Americans must recognize that many younger veterans will have to live with disabilities for the majority of their lives, he added. “They will need our embrace to maintain their spirit, to find valuable places to contribute to society, and to feel that they are an important part of the larger American family.”
Christianson joined the Army in 1971, a time when veterans got little respect and being a member of the military wasn’t something people were proud of, Christianson said.
“We’ve come a long way since 1971,” he said. “It’s not unusual today to see perfect strangers walking up to a member of our military and telling him or her, ‘Thank you for your service.’ I think that’s the way it should be, and I don’t want to go back to the late 60s and early 70s.”
The types of conflicts America is involved in have changed steadily since the Korean War, when political priorities began influencing tactical operations, he added.
“The face and nature of conflict changed even more in Vietnam, where the nation’s distaste for that particular war led to a wholesale disenfranchisement of our veterans. Later, in the Balkans we found ourselves involved in regional, ethnic and in some cases criminal conflicts. And over the last 10 years we’ve found ourselves trying to understand how to fight an almost faceless adversary while trying to help build nations that don’t have a democratic foundation upon which to build,” he said.
Christianson described World War I and World War II as “cleaner,” not because they lacked brutality or destruction, but because those involved clearly understood the differences between right and wrong, friend and foe, and winning and losing.
“Without the kind of clarity we enjoyed in World War I and World War II, for example, there’s a very real danger that as a nation we could find ourselves engaged in an unpopular conflict with a corresponding failure to appreciate the veterans who are sacrificing on the nation’s behalf in that conflict,” he said.

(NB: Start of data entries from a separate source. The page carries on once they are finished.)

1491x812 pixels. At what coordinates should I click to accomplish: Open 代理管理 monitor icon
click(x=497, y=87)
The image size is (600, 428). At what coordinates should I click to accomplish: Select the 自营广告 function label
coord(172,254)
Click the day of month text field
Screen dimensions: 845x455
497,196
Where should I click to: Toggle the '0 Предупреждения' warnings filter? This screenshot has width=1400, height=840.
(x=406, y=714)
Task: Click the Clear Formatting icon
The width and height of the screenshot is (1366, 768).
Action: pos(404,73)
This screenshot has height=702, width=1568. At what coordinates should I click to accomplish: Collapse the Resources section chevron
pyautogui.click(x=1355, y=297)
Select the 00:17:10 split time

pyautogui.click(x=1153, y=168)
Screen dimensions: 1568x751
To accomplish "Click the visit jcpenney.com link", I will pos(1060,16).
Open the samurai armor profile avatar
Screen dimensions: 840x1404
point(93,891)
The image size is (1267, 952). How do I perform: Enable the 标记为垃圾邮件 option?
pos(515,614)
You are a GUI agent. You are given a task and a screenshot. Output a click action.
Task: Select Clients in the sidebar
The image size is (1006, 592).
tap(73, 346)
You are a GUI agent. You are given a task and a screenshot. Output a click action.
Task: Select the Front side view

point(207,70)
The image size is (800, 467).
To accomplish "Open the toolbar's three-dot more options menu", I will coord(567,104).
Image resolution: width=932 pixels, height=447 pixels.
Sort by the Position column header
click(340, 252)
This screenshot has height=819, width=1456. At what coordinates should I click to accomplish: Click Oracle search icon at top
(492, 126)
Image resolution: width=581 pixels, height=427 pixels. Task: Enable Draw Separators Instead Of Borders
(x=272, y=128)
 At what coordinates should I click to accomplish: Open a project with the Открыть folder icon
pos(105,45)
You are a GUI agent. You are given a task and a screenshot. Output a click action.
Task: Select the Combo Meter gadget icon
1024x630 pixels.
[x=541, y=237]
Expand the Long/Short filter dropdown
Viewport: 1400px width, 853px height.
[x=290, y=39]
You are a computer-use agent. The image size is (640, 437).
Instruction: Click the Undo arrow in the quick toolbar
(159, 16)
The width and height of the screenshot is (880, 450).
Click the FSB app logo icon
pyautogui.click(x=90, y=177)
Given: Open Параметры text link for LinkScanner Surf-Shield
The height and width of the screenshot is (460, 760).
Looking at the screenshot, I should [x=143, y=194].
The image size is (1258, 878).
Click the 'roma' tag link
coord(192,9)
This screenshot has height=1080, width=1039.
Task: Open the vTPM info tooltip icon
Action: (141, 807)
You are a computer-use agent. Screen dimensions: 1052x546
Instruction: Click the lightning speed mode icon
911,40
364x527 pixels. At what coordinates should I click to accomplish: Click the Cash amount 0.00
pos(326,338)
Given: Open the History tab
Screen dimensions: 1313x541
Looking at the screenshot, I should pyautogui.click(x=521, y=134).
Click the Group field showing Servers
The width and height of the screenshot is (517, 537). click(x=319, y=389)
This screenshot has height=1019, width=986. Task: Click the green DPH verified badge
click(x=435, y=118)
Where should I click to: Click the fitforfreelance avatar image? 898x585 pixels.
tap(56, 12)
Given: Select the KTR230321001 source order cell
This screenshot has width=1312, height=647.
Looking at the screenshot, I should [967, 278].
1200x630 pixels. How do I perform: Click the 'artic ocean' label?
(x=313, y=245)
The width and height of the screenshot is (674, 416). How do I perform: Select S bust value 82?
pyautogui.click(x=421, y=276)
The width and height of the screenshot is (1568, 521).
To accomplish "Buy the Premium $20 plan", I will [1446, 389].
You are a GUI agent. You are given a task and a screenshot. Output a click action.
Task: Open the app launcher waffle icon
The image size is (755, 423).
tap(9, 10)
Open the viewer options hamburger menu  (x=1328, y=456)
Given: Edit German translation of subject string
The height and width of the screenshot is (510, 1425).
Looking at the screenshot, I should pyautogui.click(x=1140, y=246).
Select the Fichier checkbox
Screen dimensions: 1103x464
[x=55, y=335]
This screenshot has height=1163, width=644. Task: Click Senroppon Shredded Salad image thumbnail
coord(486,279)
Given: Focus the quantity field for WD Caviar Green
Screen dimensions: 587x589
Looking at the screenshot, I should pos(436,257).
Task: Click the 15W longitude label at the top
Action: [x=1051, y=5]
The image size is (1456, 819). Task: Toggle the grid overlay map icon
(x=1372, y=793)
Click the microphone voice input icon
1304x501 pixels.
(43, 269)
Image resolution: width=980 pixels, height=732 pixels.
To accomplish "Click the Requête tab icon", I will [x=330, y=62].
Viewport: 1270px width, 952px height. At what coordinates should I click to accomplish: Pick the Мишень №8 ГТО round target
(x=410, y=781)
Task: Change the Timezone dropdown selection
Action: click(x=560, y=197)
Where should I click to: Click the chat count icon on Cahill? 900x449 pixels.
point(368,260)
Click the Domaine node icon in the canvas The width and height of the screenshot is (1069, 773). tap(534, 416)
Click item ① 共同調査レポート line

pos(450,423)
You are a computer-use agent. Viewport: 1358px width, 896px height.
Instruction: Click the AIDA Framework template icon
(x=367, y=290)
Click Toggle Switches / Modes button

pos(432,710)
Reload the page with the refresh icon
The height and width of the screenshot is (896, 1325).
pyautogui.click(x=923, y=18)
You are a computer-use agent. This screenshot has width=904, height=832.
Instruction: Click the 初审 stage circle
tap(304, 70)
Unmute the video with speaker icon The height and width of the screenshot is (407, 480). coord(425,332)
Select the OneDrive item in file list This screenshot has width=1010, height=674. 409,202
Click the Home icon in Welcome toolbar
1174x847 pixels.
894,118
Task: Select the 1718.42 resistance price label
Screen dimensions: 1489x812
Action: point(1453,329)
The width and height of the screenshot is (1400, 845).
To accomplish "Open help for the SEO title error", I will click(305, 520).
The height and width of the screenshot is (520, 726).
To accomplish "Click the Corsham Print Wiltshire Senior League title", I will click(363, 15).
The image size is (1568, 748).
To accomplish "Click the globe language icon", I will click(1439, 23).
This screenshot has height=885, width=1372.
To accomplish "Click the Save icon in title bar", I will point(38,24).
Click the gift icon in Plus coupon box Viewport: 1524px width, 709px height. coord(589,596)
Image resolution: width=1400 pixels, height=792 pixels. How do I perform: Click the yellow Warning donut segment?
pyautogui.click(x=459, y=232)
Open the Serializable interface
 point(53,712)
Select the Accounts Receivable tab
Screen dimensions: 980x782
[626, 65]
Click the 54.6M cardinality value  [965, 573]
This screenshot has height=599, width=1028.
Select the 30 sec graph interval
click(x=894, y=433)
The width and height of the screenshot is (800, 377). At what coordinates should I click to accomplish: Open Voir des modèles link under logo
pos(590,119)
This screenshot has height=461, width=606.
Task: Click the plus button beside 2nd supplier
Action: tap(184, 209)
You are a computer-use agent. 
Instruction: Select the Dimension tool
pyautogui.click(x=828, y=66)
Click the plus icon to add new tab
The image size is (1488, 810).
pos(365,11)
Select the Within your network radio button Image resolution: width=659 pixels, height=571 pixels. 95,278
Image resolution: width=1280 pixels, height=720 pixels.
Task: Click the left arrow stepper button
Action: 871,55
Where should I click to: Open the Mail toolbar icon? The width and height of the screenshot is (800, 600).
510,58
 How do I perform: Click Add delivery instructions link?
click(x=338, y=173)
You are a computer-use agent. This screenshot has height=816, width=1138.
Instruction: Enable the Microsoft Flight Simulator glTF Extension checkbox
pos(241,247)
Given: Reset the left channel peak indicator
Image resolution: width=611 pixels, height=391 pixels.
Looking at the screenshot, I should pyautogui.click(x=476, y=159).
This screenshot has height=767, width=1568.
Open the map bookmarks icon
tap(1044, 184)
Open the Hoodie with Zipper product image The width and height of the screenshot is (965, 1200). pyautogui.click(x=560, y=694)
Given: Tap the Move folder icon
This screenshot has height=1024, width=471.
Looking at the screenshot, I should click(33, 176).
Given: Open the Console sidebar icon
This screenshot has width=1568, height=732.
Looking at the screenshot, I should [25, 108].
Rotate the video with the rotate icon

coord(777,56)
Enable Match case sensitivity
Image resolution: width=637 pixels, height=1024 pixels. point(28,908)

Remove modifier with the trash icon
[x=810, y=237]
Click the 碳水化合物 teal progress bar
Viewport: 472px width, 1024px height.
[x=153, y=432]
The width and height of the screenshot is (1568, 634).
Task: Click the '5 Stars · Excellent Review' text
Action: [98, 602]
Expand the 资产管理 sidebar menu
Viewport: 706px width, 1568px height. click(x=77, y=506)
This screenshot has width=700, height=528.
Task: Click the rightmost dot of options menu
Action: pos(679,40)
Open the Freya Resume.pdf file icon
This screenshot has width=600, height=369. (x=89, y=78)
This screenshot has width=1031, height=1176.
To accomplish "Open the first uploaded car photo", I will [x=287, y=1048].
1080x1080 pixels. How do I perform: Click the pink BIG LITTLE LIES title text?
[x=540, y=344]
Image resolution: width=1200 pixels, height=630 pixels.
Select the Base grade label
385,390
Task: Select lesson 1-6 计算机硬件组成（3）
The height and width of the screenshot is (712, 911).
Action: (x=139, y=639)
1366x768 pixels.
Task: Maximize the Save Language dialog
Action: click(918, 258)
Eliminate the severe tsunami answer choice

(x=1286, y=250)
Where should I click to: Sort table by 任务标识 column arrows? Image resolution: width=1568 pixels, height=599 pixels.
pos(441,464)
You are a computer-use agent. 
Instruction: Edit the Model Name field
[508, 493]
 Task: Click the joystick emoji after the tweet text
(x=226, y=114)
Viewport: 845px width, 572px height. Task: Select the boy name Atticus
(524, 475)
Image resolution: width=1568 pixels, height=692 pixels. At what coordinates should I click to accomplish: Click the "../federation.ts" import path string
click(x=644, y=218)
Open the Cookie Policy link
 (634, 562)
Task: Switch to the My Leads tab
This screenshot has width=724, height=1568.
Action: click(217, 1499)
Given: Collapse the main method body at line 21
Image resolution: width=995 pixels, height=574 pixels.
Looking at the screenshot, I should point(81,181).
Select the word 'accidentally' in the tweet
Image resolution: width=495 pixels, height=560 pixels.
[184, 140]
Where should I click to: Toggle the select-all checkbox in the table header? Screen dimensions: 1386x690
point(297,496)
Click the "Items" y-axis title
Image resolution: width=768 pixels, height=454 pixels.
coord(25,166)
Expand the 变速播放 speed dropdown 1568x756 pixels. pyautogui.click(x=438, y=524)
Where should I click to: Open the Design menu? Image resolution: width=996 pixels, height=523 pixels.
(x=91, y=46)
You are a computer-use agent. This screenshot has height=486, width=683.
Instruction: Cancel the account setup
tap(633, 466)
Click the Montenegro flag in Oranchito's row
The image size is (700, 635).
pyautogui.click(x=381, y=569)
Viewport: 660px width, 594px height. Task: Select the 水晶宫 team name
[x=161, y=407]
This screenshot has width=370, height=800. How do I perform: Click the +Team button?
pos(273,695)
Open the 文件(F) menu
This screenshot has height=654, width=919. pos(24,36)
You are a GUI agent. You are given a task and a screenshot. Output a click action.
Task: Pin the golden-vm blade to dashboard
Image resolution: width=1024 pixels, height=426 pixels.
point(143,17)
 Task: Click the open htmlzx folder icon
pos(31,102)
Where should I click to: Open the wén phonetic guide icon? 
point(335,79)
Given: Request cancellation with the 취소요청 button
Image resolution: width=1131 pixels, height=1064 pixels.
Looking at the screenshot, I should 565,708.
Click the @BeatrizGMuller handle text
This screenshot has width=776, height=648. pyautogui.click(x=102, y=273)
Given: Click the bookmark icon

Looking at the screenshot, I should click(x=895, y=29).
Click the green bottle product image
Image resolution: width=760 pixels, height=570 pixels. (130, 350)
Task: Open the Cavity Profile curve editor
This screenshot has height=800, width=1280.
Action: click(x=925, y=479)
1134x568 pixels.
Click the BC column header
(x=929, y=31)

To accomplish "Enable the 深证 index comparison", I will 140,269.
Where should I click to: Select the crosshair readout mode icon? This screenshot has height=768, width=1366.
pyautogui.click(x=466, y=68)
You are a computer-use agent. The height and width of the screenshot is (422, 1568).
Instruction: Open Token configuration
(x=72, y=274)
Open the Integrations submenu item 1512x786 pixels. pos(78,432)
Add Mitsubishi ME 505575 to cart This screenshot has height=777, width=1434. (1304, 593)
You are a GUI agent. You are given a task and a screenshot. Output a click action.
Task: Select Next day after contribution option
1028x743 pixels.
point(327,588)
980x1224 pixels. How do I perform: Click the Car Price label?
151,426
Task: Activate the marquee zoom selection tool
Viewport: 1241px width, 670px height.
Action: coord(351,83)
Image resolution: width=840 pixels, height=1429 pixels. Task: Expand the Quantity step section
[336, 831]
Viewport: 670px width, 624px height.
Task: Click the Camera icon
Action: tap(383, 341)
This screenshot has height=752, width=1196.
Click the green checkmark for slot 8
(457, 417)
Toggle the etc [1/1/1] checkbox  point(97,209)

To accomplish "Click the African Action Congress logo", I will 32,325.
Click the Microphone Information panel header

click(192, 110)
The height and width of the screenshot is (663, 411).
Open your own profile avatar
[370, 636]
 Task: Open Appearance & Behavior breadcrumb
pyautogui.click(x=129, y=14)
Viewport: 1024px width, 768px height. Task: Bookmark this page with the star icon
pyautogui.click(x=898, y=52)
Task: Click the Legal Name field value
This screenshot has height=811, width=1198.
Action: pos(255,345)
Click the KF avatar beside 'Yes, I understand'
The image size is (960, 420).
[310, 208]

Men and women under age 35 make up about 10 percent of the total veteran population. Christianson said that while that’s evidence of the nation’s commitment to operations in Iraq and Afghanistan, it’s important to recognize the impact war has had on those young Americans.
“Ten years ago many of these young veterans would have died from the wounds they received. It is these veterans who are carrying with them the kinds of lifelong challenges that we as a nation have not had to face with our older group of veterans,” he said.
Christianson encouraged audience members to seek veterans who need help but don’t have the support of veterans organizations designed to assist them.
“You may have a neighbor who is a veteran and needs a helping hand and doesn’t belong to one of those organizations. You may be unaware of your neighbor’s need, but you can and should take action to change that,” he said.
The 37-year veteran also shared words from George Washington: The willingness with which our young people will fight in any war shall be directly proportional as to how they perceive the veterans of earlier wars were treated and appreciated by their country.
“Let us resolve to do today what we can individually and together to maintain a deep and meaningful appreciation for those who choose to serve our nation’s military,” he added.